Certaines situations patrimoniales peuvent être complexes, surtout en cas de cumul d’aides ou de donations. Dans ce contexte, trois types de professionnels peuvent être particulièrement utiles :

  • le notaire, pour organiser la transmission du patrimoine, vérifier les impacts éventuels de l’ASH et conseiller sur les donations, testaments ou successions anticipées ;
  • le conseiller en gestion de patrimoine, capable d’optimiser l’organisation financière (assurance-vie, démembrement de propriété, clauses bénéficiaires…) ;
  • l’assistant social du CCAS[4], de l’EHPAD ou du département, qui peut expliquer les règles de récupération, les seuils appliqués localement et éviter les mauvaises surprises.

Un accompagnement en amont permet souvent de sécuriser des situations qui s’annonçaient complexes.

FAQ 

L’APA est-elle récupérable au décès ?

Non, l’APA n’est jamais récupérable, ni sur la succession, ni sur les héritiers, ni sur une donation. C’est l’un des principes fondamentaux de cette allocation.

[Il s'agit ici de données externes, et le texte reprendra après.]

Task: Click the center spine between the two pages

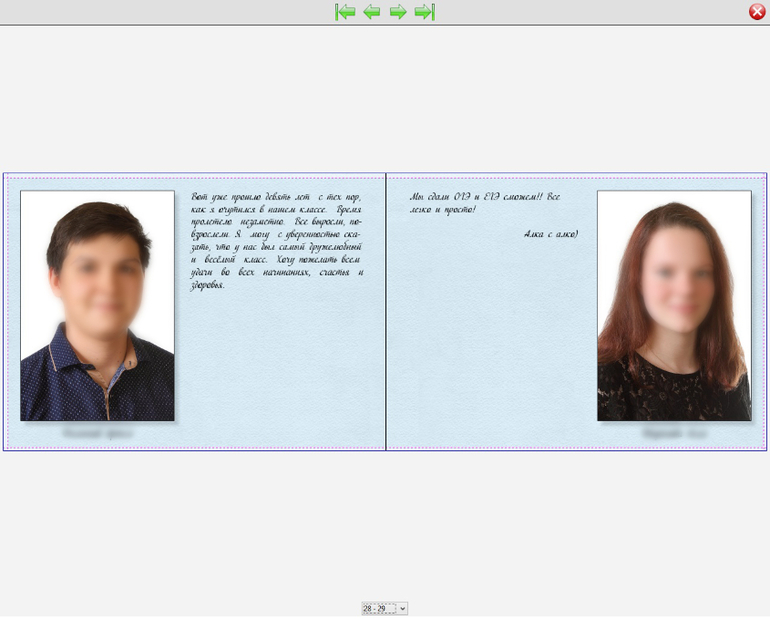Action: 386,312
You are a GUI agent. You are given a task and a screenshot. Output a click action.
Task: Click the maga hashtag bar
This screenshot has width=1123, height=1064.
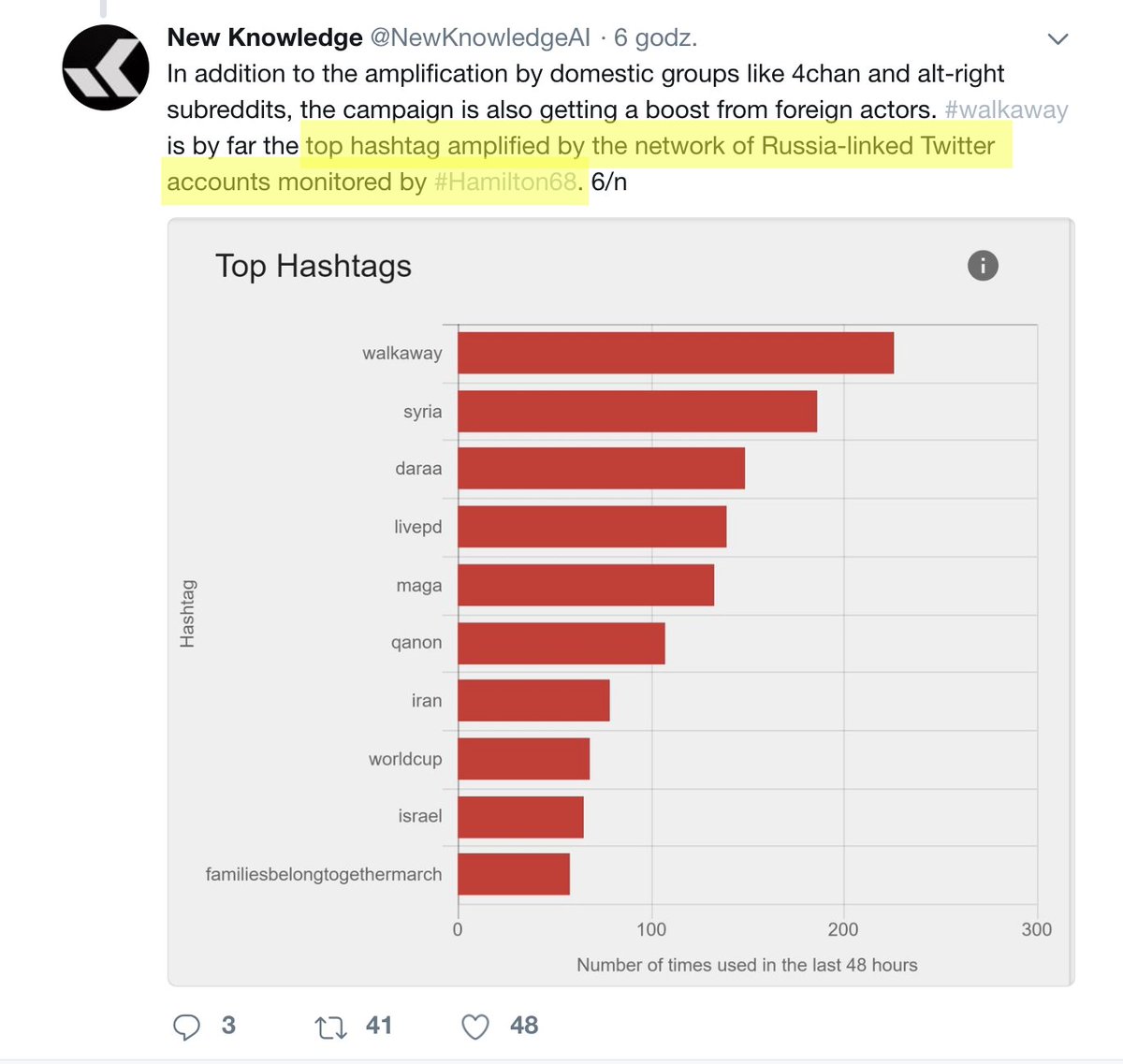586,585
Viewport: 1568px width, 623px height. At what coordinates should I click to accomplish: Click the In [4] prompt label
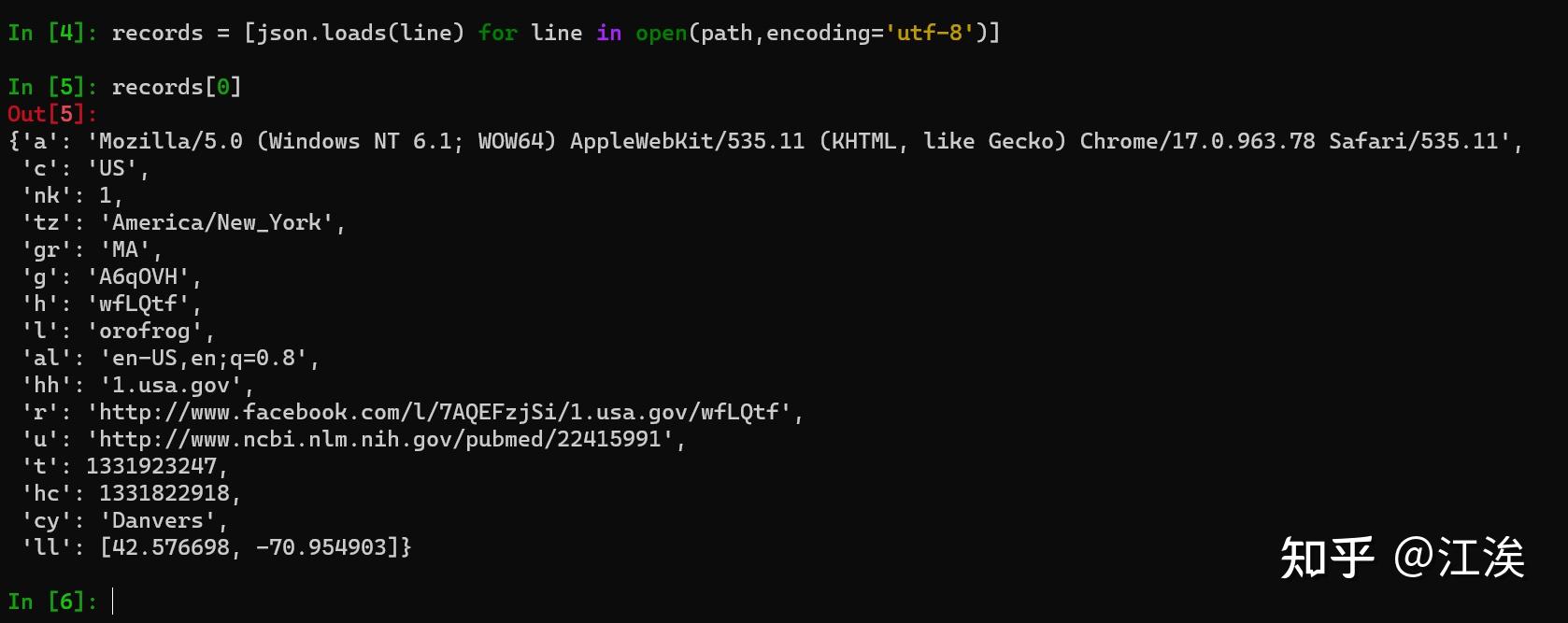(51, 33)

Le département peut-il réclamer l’APA sur une assurance-vie ?

Non. Quel que soit le bénéficiaire, l’assurance-vie reste totalement protégée. L’APA n’ouvre droit à aucune récupération, même indirecte.

L’ASH est-elle récupérable ?

Oui. Le département peut récupérer l’ASH :

  • sur l’actif net de la succession ;
  • sur certaines donations ;
  • en cas de retour à meilleure fortune du vivant du bénéficiaire.

Les modalités exactes dépendent des règles locales du département.

Une donation peut-elle être visée ?

  • APA : jamais, aucune donation ne peut être concernée ;
  • ASH : oui, les donations des 10 dernières années, ainsi que celles faites après l’entrée en établissement, peuvent être récupérées dans la limite de leur valeur.

Les petits-enfants ont-ils encore une obligation alimentaire[2] ?

Non. Depuis la réforme entrée en vigueur le 8 avril 2024, les petits-enfants ne sont plus tenus d’aider financièrement leurs grands-parents au titre de l’obligation alimentaire[2]. Cela signifie qu’ils ne peuvent plus être sollicités, ni pour financer l’EHPAD, ni pour rembourser une aide sociale, y compris l’ASH.